Microscopic theory of the $γ$ decay of giant resonances in superfluid nuclei

Abstract

Recent advances in experiments have enabled the measurement of $γ$-decay from giant and pygmy resonances to low-lying states, establishing this technique as a unique probe for nuclear structure. However, a microscopic description of $γ$-decay to low-lying states in superfluid nuclei is still lacking. We develop the Skyrme quasiparticle vibration (QPVC) model to calculate $γ$-decay widths between vibrational states.

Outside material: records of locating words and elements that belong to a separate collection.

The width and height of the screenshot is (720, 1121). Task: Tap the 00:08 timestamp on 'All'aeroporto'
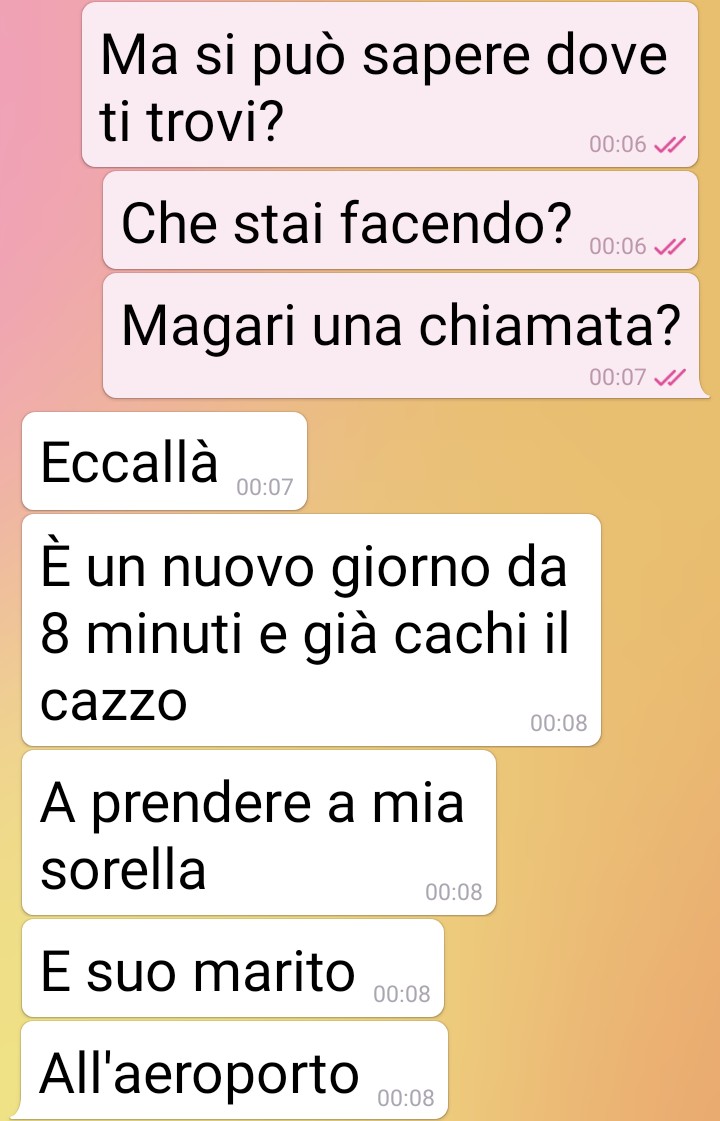(405, 1097)
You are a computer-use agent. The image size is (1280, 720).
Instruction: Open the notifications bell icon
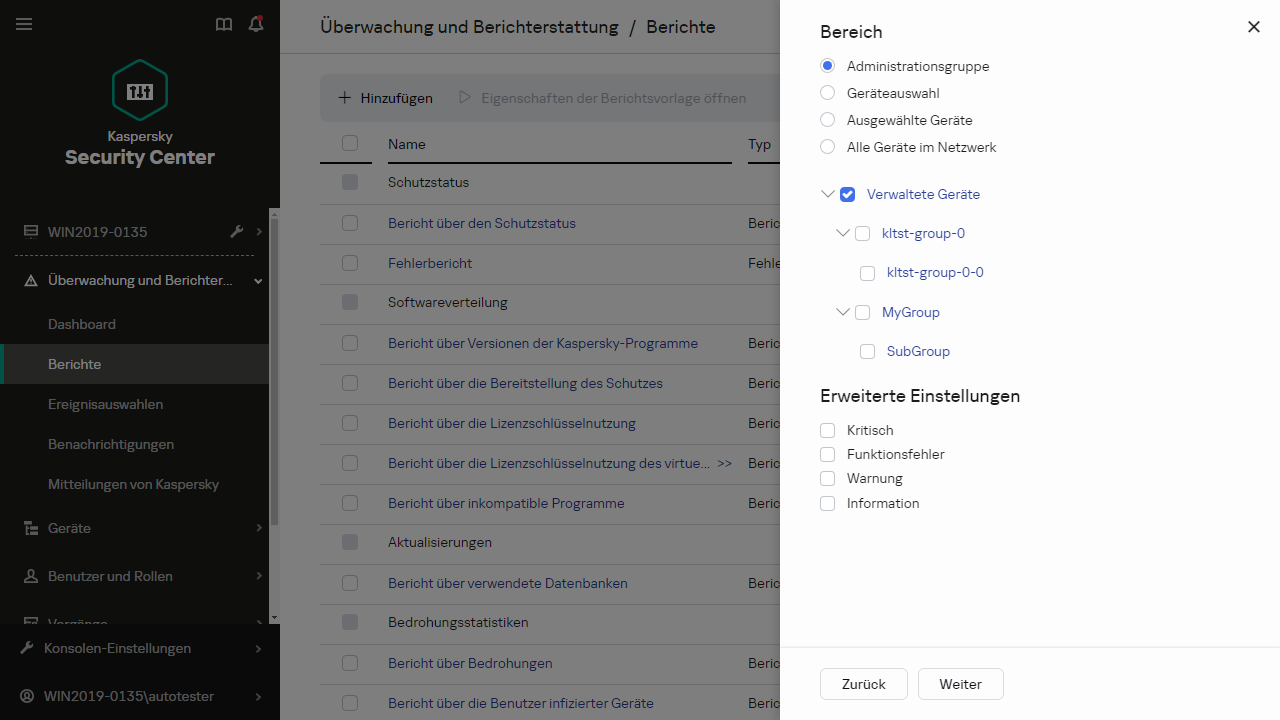point(256,24)
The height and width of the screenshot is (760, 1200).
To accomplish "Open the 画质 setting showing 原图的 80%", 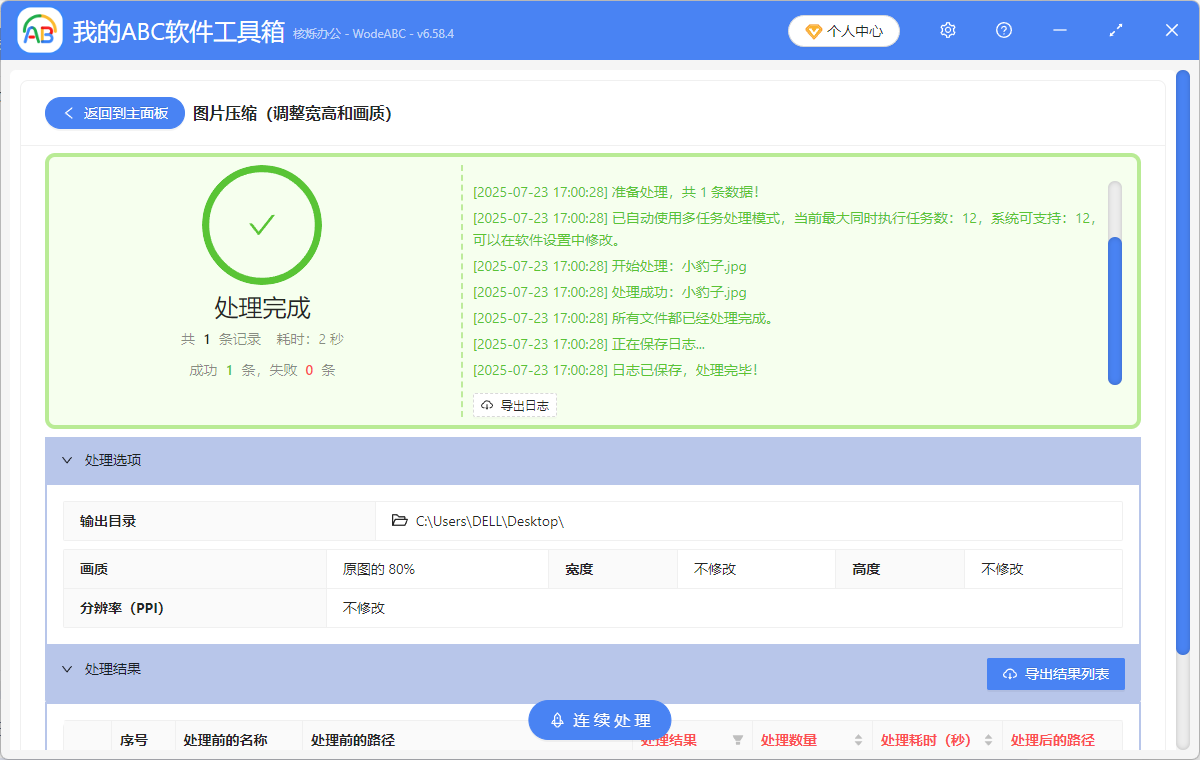I will pyautogui.click(x=437, y=568).
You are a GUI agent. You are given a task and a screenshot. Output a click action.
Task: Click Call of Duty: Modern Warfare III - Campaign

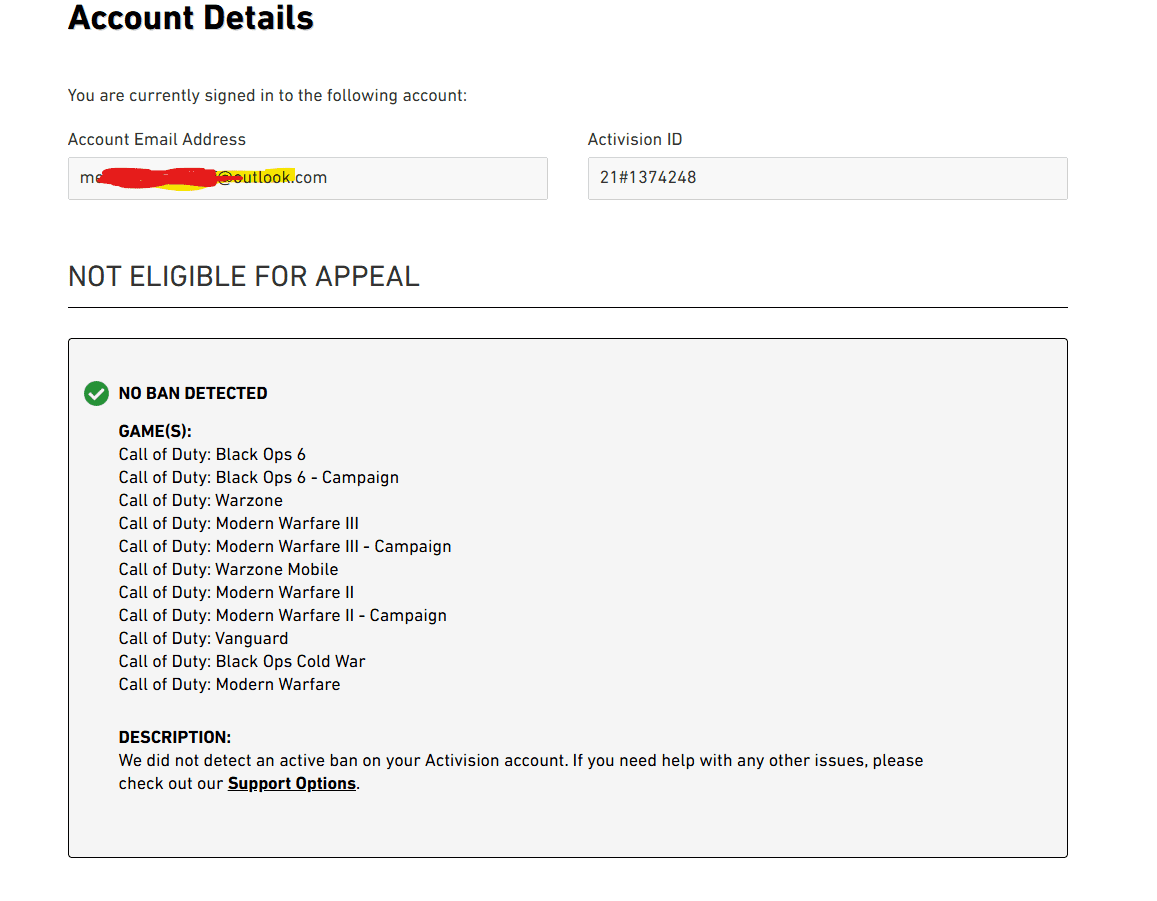[285, 546]
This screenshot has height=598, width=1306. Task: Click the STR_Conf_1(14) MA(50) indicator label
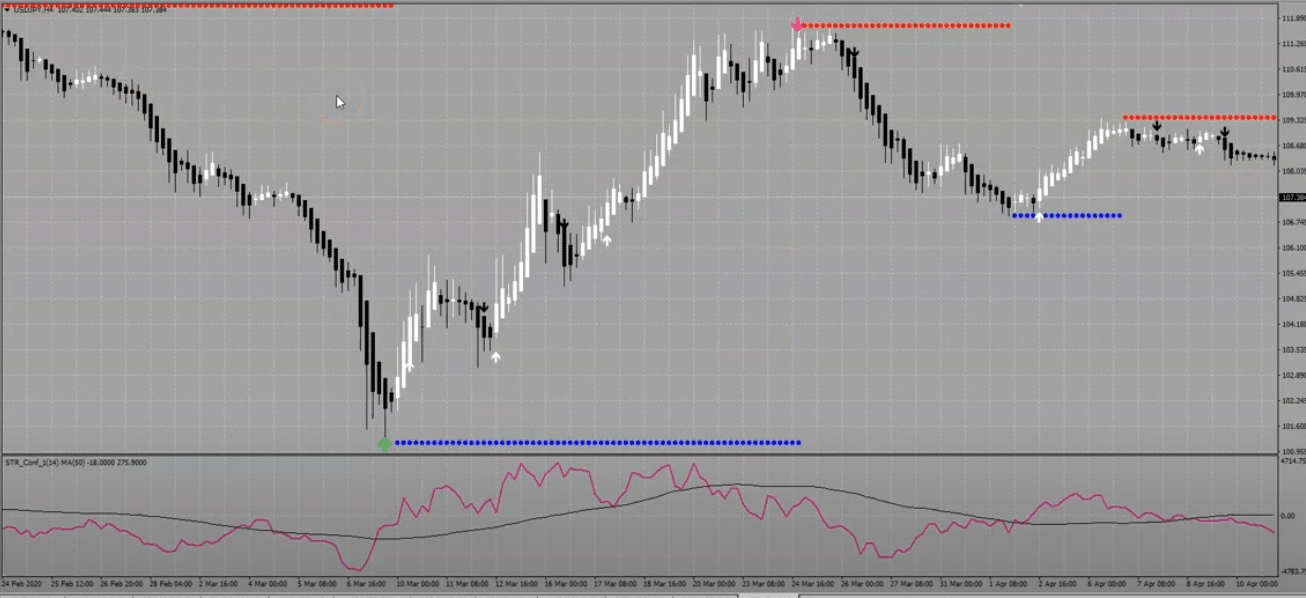pos(50,463)
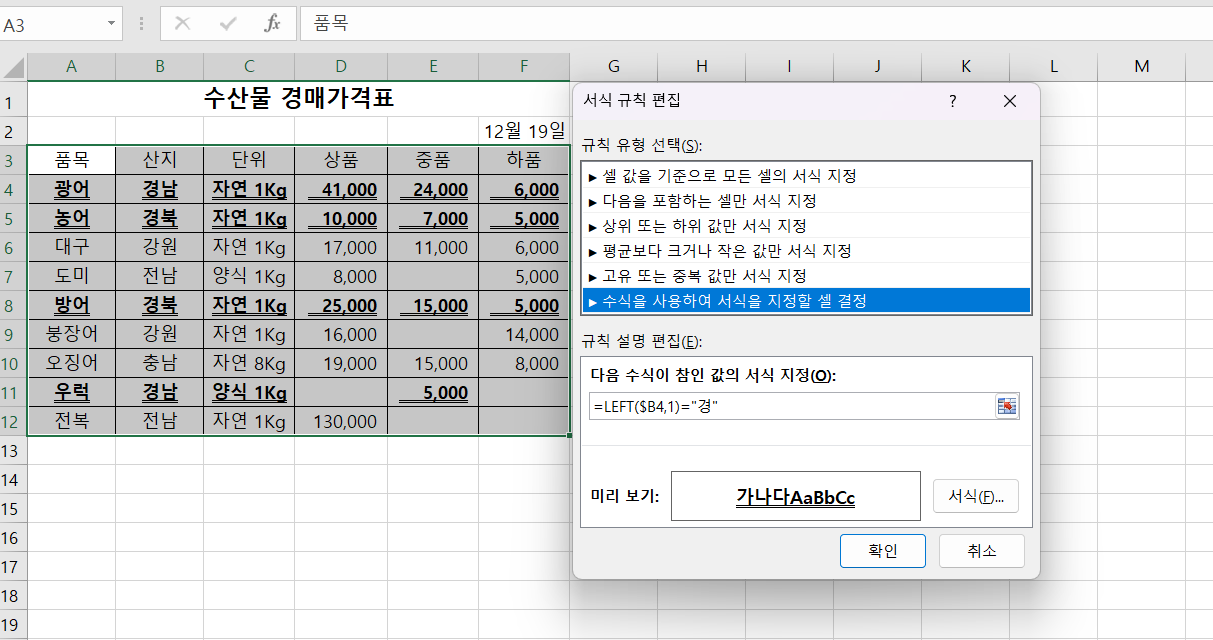Click the formula bar cancel X icon

(182, 23)
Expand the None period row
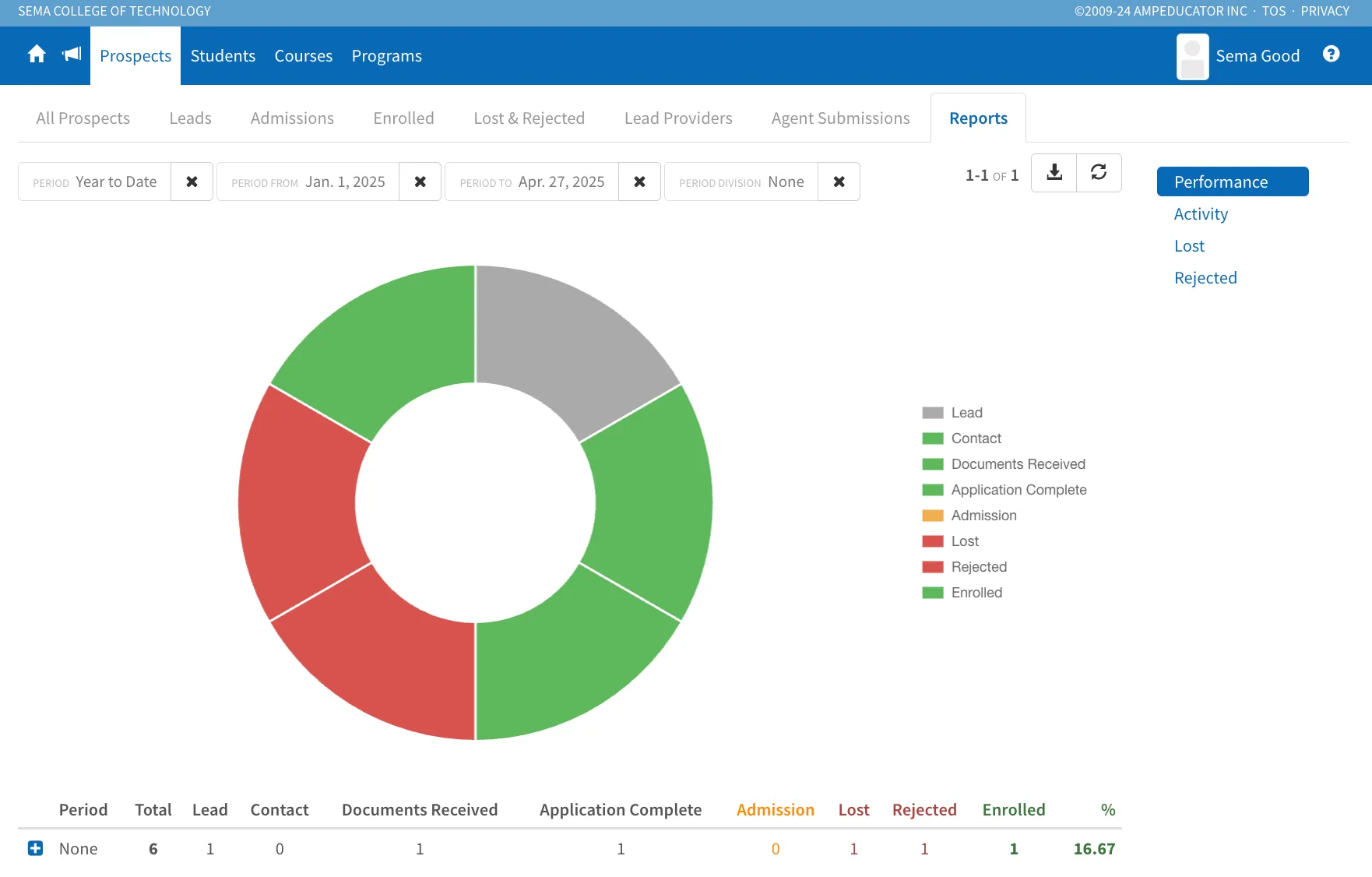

This model treats initial and final states as quasiparticle random phase approximation (QRPA) phonons and includes all the second-order diagrams for the interaction between the quasiparticles and the phonons, while consistently accounting for the polarization processes. The same Skyrme functional is employed for the ground state and the interaction vertices. As a timely application, the $γ$-decay width from the giant dipole resonance to the $2_{1}^{+}$ state in $^{140}$Ce is calculated, which has recently been measured at the high intensity $γ$-ray source (HI$γ$S). For the 4 Skyrme functionals we used, the total width of the collective dipole states in GDR region is 200-420 eV and the corresponding branching ratio is 0.75-1.20\%. The polarization effect, extracted microscopically, agrees in trend with the macroscopic Bohr-Mottelson formula.

Figures (8)

• Figure 1: Perturbation expansion of the wave function $|N_i \rangle$. The wavy and solid lines represent the phonon and quasiparticle, respectively. Quasiparticle states are not explicitly labeled due to the possible different contractions among them, as discussed in Appendix \ref{['Apdx_qpvc_me']}.
• Figure 2: The 24 second-order NFT diagrams for the $\gamma$-decay process between two vibrational states. The cross denotes the external operator $Q_{\lambda\mu}$. The shaded circle includes the contribution to $Q_{\lambda\mu}$ from nuclear polarization.
• Figure 3: Diagrammatic representation of the polarization effect. The shaded square denotes the perturbative process shown in Fig. \ref{['fig:fig_diagrams']}.
• Figure 4: The polarization effect in diagram A, E, and I.
• Figure 5: Stability of the results for the $\gamma$-decay width against variation of the imaginary parts $\eta_1$ and $\eta_2$. $\sum \Gamma_{\gamma}$ denotes the sum of the $\gamma$-decay width to the $2_{1}^{+}$ state for the selected dipole modes in GDR region. Black (red) line shows the result of varying $\eta_1$ ($\eta_2=2.2$ MeV) while keeping $\eta_1=2.2$ MeV ($\eta_2=2.2$ MeV).